## Required action
Every line that contains "icon" must be located and copied from the data.

## Input
———
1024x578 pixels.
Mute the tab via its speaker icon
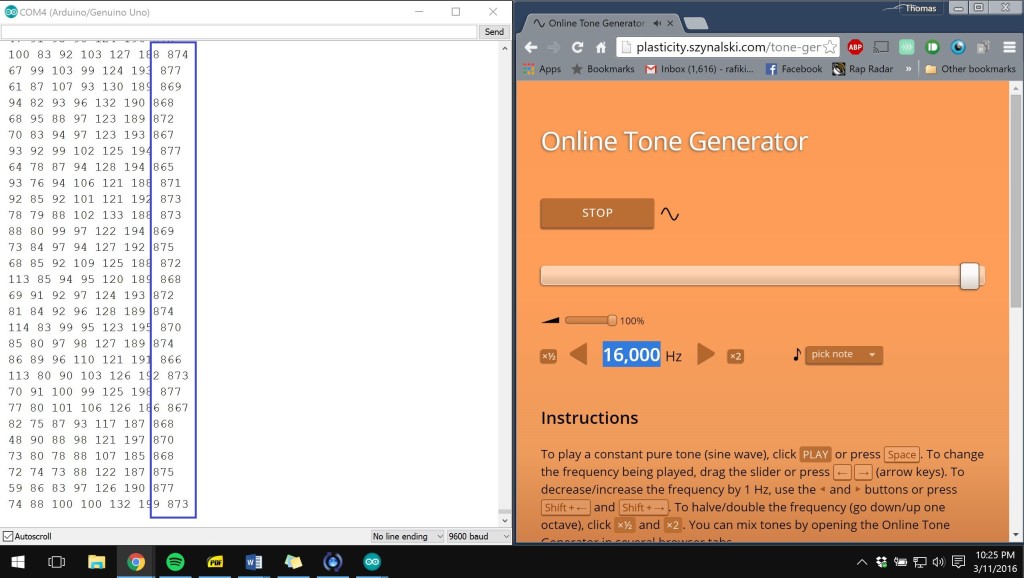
———
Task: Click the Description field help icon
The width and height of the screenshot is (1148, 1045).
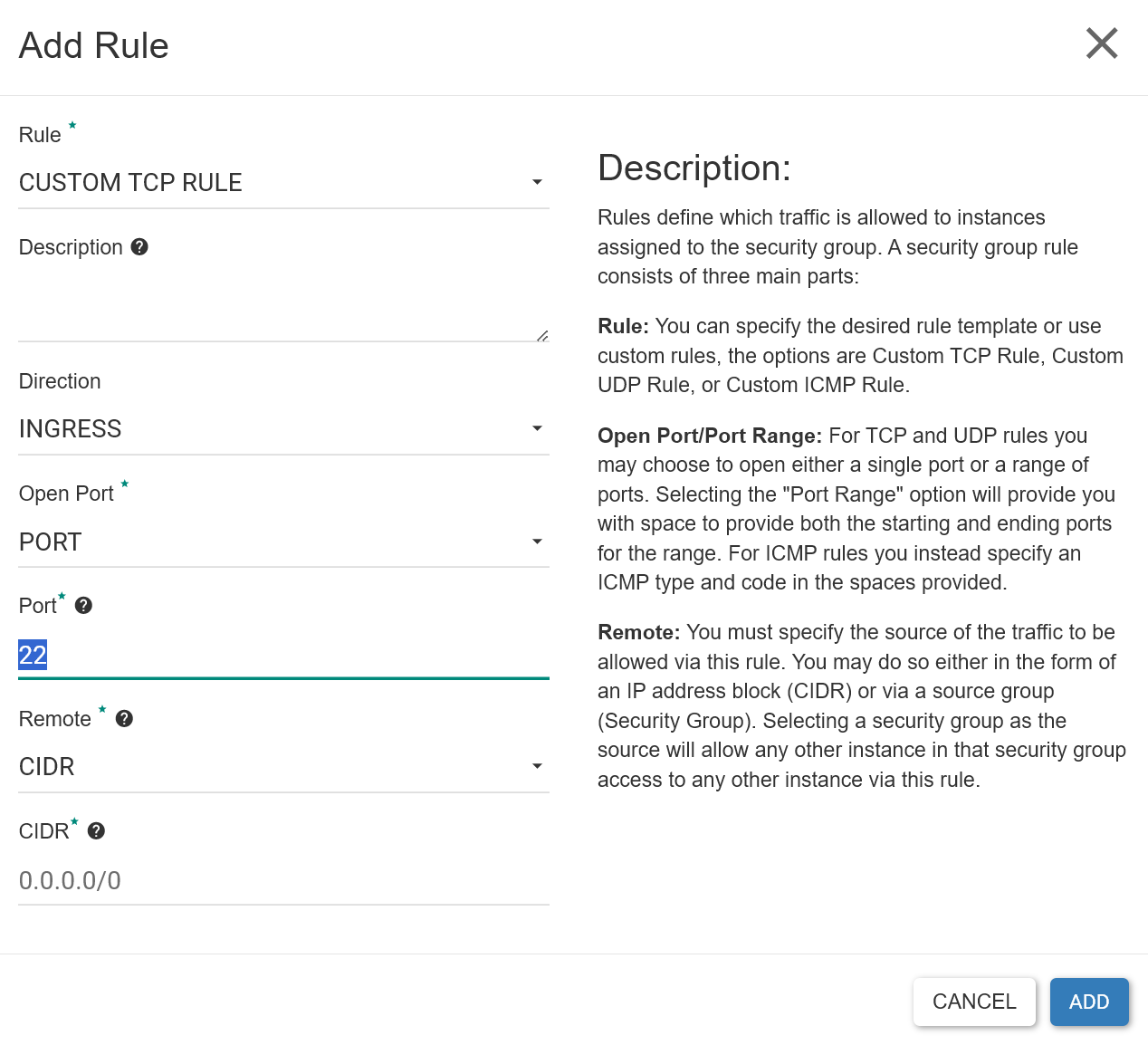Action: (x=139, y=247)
———
## Answer to the exercise
Mute the tab via its speaker icon
Task: Click the Description field help icon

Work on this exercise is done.